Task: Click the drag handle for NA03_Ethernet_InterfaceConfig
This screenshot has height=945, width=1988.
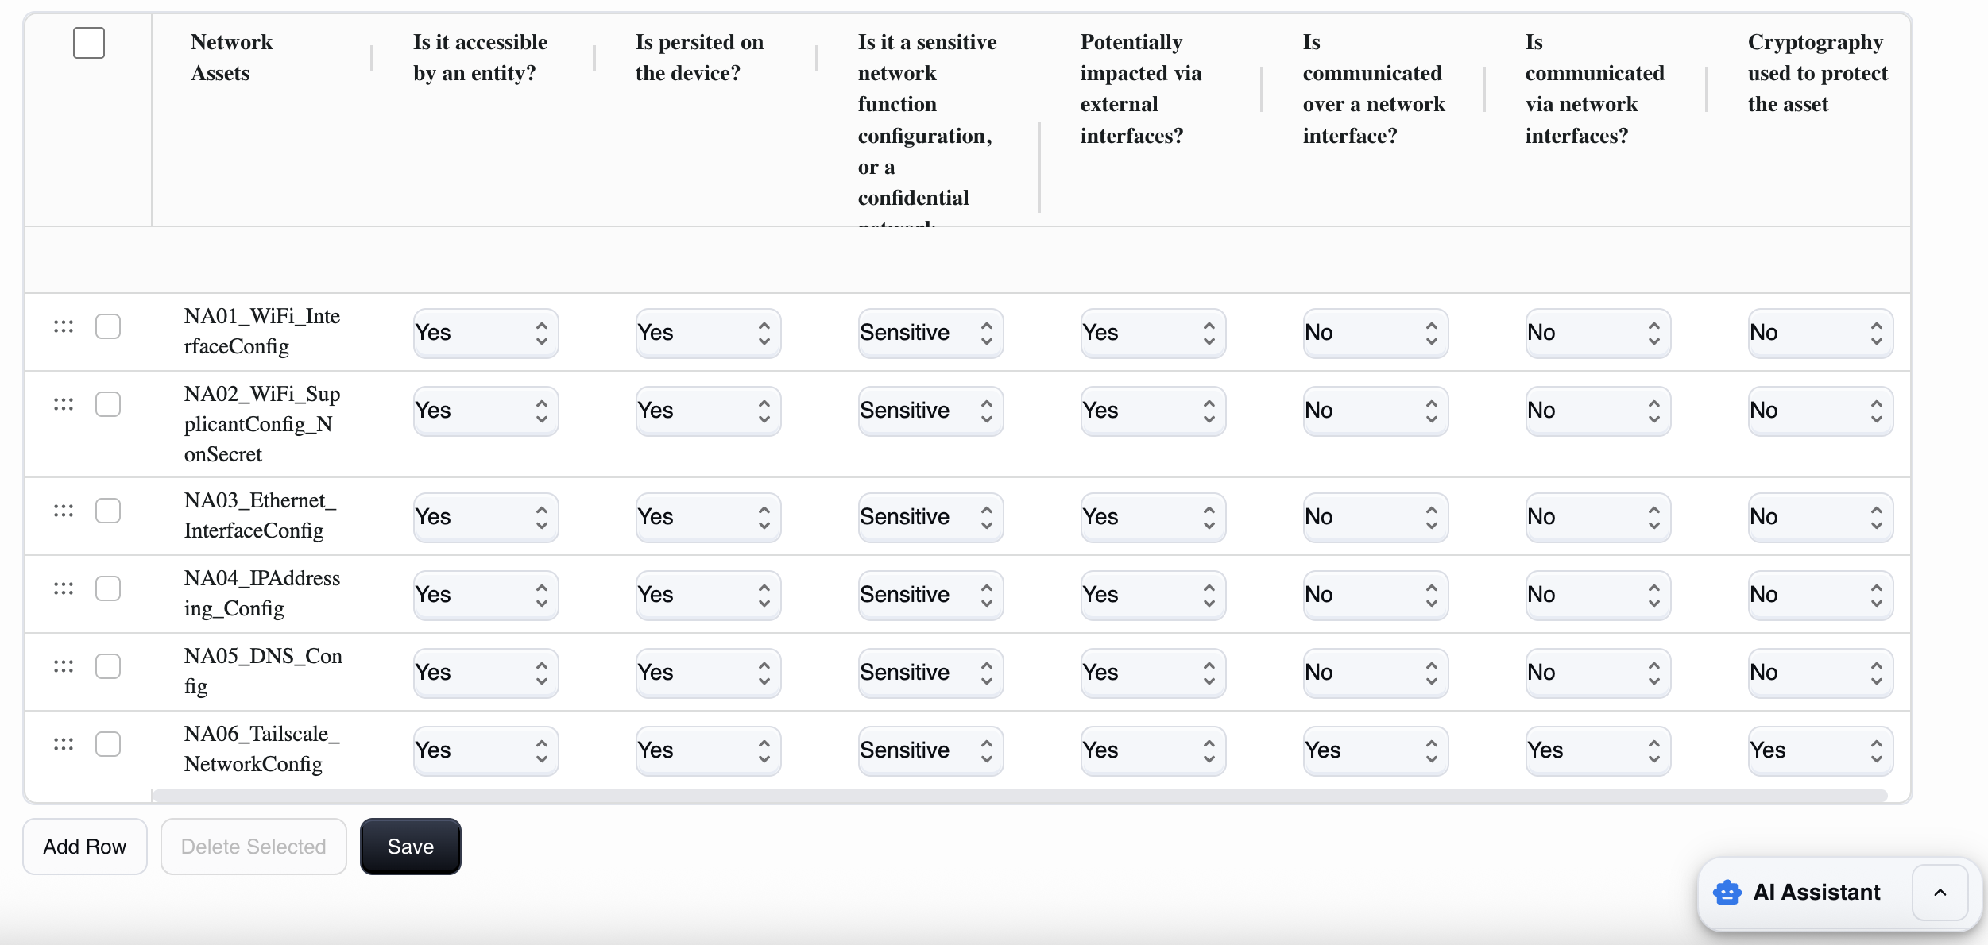Action: [63, 511]
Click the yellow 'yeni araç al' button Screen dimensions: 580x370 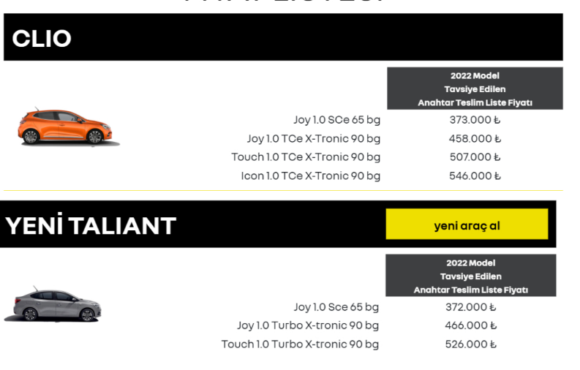click(x=467, y=224)
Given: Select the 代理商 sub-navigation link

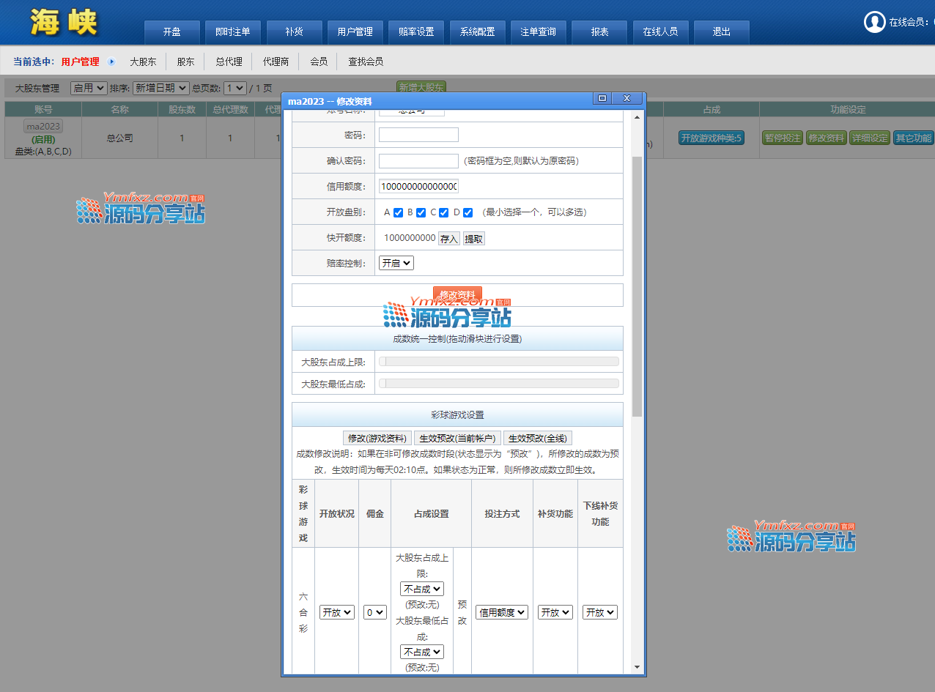Looking at the screenshot, I should 276,62.
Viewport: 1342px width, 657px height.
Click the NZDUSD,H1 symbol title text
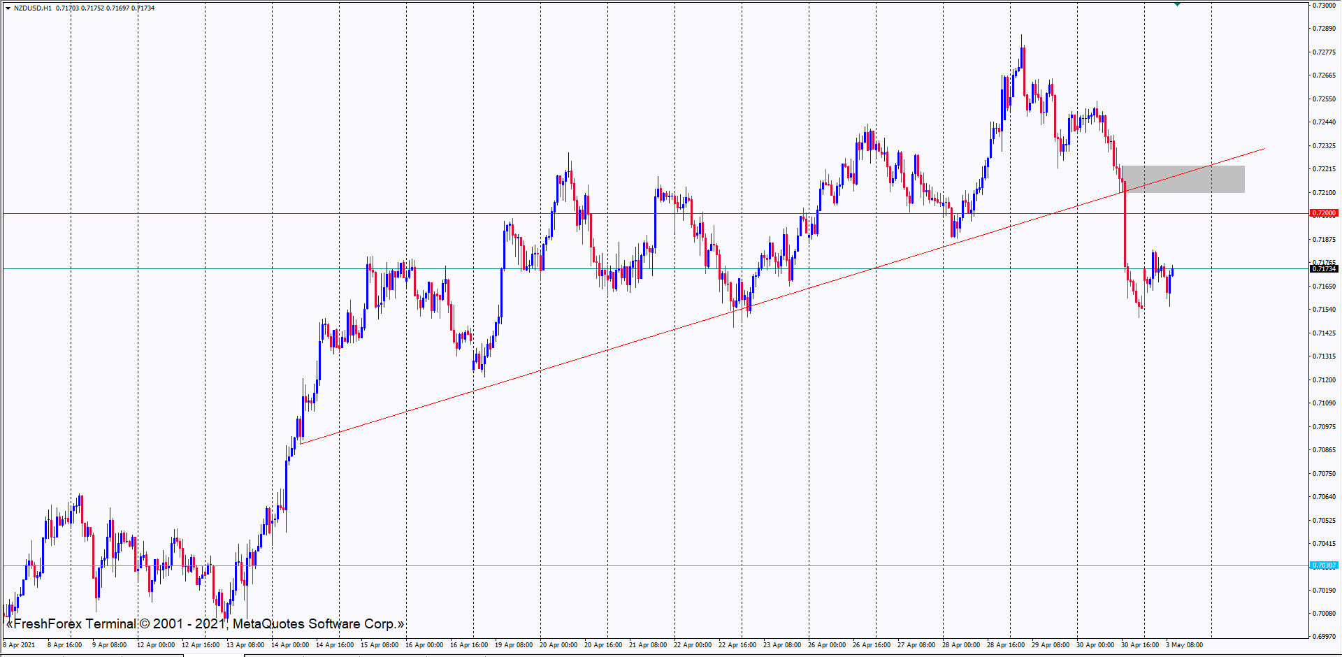(x=33, y=8)
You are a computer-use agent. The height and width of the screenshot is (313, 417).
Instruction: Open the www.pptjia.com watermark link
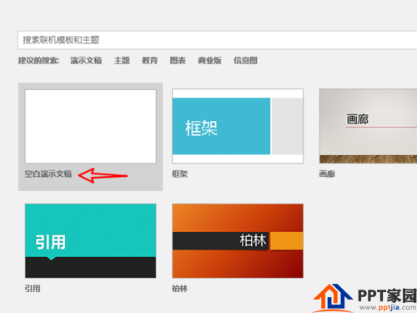388,308
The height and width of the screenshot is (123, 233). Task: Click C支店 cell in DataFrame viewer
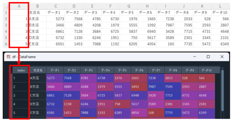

-*-*-

• _PROBLEM REQUIREMENTS_
In the records above, find each line with the string "Task" and list it.

• _ANSWER TO THE EXERCISE_
Task: Click the drag handle for NA03_Ethernet_InterfaceConfig
The height and width of the screenshot is (123, 233). Task: Click C支店 cell in DataFrame viewer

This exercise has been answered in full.